A group of United Airlines employees announced plans Wednesday to compete with UAL’s pilots for the right to buy the airline, saying that their plan provides for a $50-a-share payout to shareholders of Allegis, previously UAL Inc.
Even though the $2.8-billion offer is lower than the pilots’ $4.1-billion proposal, William H. Palmer, a spokesman for the group, said, “We feel that our proposal avoids the catastrophic debt load of the ALPA (Air Line Pilots’ Assn.) proposal, which would eventually lead to a financial collapse of the company.”
Allegis would make no comment on the proposal except to say that its new chairman, Frank Olson, met Wednesday afternoon with representatives of the group, which calls itself the Coalition Acting for Rights of Employees (CARE). Later, Palmer said, “I would describe it as a very positive meeting,” but he would give no details.

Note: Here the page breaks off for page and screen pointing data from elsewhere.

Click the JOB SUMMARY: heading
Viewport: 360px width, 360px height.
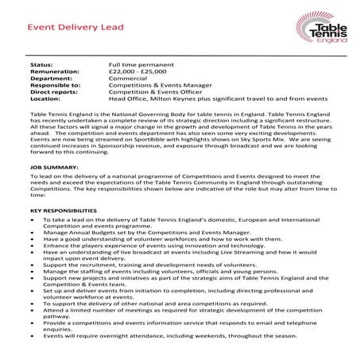[x=54, y=169]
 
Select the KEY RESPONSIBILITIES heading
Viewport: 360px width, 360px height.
[x=64, y=211]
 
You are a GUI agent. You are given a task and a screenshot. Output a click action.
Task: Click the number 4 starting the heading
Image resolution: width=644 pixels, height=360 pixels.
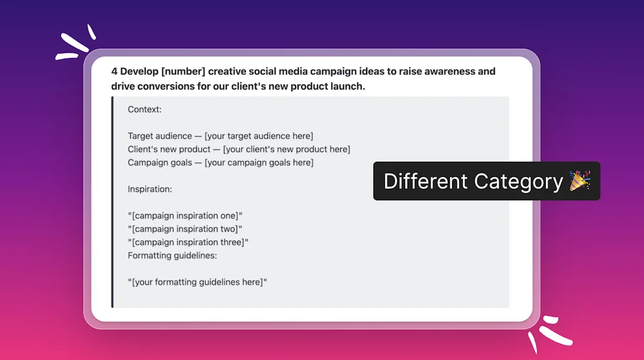(x=114, y=72)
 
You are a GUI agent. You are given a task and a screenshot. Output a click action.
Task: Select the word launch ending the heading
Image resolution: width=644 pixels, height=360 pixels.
(x=347, y=86)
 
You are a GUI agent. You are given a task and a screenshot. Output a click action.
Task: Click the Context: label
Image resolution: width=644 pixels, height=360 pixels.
(x=145, y=110)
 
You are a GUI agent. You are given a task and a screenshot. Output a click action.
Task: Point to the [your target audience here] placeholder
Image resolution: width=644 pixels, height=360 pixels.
(x=258, y=136)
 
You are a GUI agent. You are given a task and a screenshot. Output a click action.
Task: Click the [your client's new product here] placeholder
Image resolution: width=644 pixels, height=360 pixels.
(x=287, y=149)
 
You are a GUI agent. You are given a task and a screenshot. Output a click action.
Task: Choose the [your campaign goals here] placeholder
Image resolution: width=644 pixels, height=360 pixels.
(x=259, y=162)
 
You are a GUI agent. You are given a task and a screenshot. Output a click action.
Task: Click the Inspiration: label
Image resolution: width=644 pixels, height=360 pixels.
(x=150, y=189)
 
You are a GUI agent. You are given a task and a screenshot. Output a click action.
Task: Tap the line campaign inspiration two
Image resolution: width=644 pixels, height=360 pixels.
(x=185, y=229)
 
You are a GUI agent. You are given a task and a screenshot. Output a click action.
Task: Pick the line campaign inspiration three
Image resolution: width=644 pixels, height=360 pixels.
(x=188, y=242)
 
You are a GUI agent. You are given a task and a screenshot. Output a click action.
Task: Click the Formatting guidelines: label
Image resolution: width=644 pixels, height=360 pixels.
(x=172, y=256)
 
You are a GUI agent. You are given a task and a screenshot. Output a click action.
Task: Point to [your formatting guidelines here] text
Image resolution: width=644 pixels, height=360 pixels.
(x=197, y=282)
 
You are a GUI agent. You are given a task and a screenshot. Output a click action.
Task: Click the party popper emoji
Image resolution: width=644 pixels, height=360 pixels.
(x=579, y=181)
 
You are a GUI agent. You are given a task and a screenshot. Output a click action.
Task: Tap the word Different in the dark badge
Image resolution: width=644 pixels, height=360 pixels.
(x=426, y=181)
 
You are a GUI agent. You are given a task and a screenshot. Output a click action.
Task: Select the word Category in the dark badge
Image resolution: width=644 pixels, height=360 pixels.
(x=518, y=182)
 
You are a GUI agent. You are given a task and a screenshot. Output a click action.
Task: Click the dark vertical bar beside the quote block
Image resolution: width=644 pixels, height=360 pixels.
(x=113, y=202)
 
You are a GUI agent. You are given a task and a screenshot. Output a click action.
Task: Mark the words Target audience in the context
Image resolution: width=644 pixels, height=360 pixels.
(x=160, y=136)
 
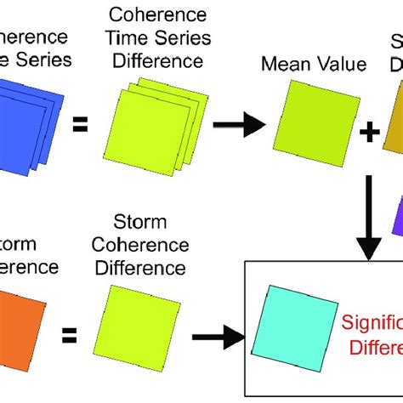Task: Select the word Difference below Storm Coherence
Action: pos(144,268)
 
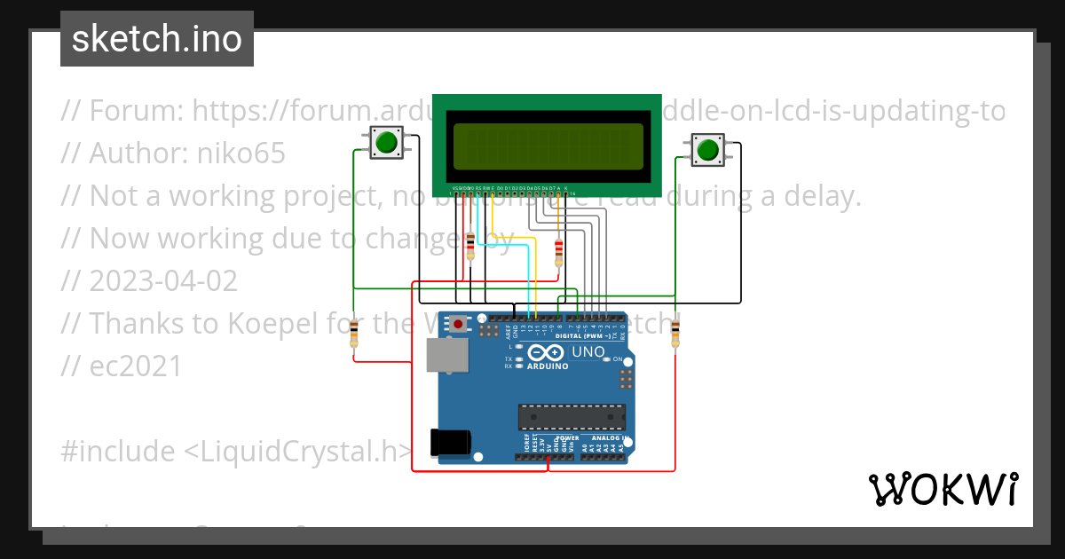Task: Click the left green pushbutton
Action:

The pilots’ offer was for $70 a share. Under that proposal, only the airline would be retained; the corporation’s other businesses, Hertz Corp. and the Hilton International and Westin hotel chains, would be sold.
The CARE group’s proposal would involve “keeping the majority of the stock in friendly, public hands” while at the same time ensuring partial employee ownership of the company. The non-airline entities also would be sold under this proposal.
A spokesman for the pilots union said ALPA had no immediate response to the competing offer. “We just saw it for the first time today,” he said.
The CARE offer is the third takeover bid for Allegis, which is in the process of changing its name back to United Airlines. Besides the pilots’ offer, an investment group sought to wage a proxy fight for control of the company.